The prison break is still on. Agent Jack Bauer will see another day, and potential pop stars will croon or croak.
The owner of Buffalo's Fox affiliate has announced a deal to keep the TV station and its popular programs on local cable.
The three-year deal ends a dispute that threatened to pull Fox off cable in 300,000 area homes, just as new seasons of "Prison Break," "24" and "American Idol" get under way.
Sinclair Broadcast Group, owner of Fox affiliate WUTV Channel 29 and WNLO Channel 49, said Monday it reached a retransmission agreement with Time Warner Cable, owner of Western New York's largest cable network.
"I think it's a good deal for viewers," Time Warner representative Steve Jaworowski said. "There's no impact on customer bills."
Locally, Time Warner agreed to make room on its local channel lineup for new business and reality-TV channels from Fox, probably by March 31, he said.
In addition, Time Warner's Western New York system will add Fox's high-definition signals to its high-def tier, probably in about a month, he said.
The deal also preserves Time Warner's retransmission rights for "My TV" affiliate WNYO-TV Channel 49.
Nationally, the retransmission agreement includes stations in 22 cities where Time Warner carries Sinclair-owned channels.

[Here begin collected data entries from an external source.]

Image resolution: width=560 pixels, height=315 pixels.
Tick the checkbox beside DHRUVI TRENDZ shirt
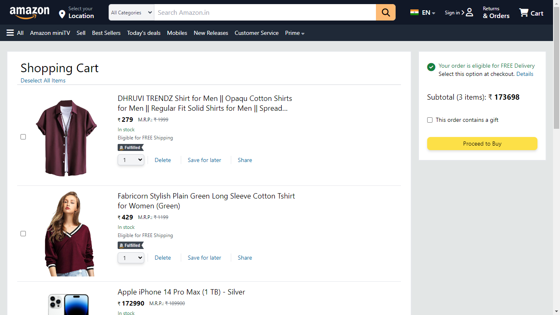[23, 137]
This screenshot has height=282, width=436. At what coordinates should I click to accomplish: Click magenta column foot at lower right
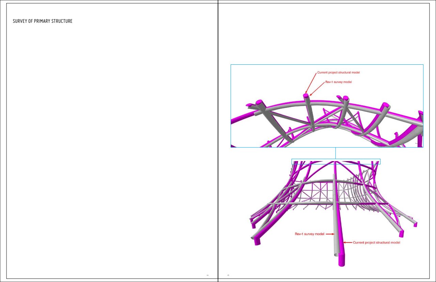[401, 234]
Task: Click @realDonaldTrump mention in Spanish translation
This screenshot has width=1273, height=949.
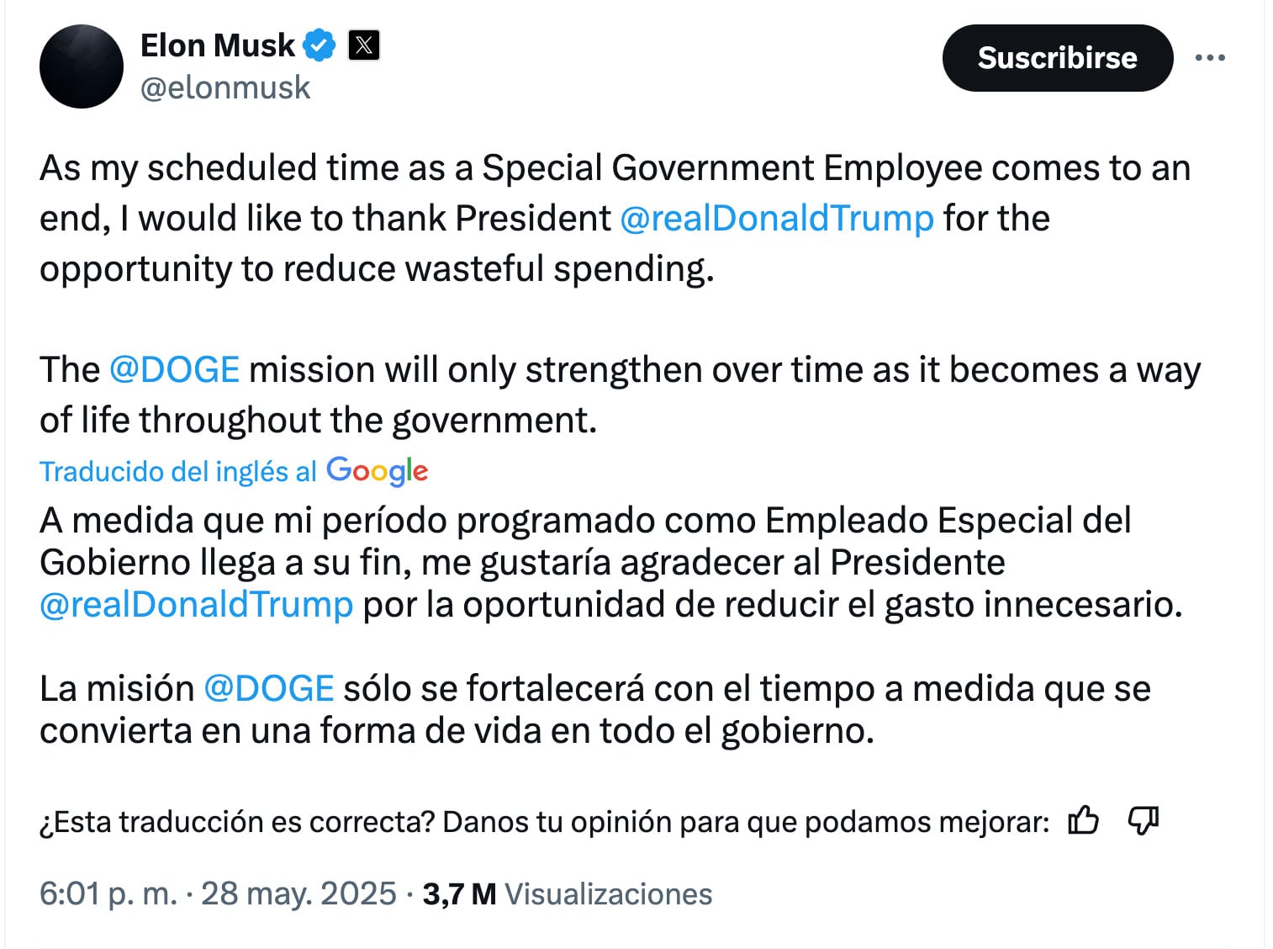Action: (196, 605)
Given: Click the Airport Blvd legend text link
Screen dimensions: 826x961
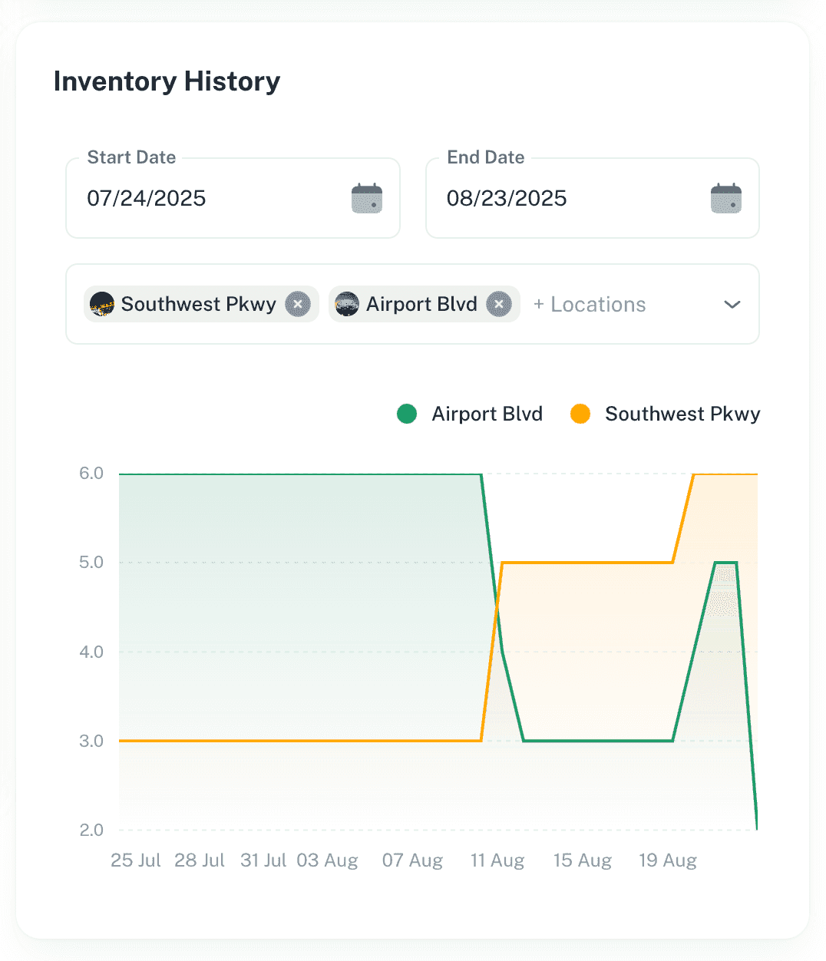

The previous deal expired Dec. 31.
"Sinclair is very pleased to have reached this agreement with Time Warner, which carries our stations to more subscribers than any other cable company," Sinclair President David Smith said in a statement. Sinclair stations reach 6 million viewers through Time Warner's lines.
Under the deal, Time Warner will carry Sinclair's digital signals to most of its subscribers for the first time, Sinclair announced.
Both sides were silent on the financial terms of the deal. Sinclair's statement called it a "mutually acceptable economic agreement."
Time Warner warned in November that it would drop Fox locally if talks with Sinclair fell through. The warning came after the cable company booted the NFL Network from local screens in September.
During the dispute, Time Warner said it was resisting Sinclair's demand to pay for retransmission rights. Paying cash for channels that antenna-equiped viewers can watch free would open a floodgate of demands from broadcast stations, the cable company said -- putting upward pressure on rates.
Although the deal doesn't raise rates, Jaworowski said he didn't know whether it includes cash for retransmission rights. Sinclair representatives were unavailable, as were corporate Time Warner Cable representatives.
Time Warner has said it will raise local rates about 5 percent this year.
Sinclair, based in Baltimore, remains embroiled in a retransmission fight with Mediacom Communications, another cable company, which dropped Sinclair stations on Jan. 6. Mediacom said the station owner seeks payment to retransmit channels that were previously free.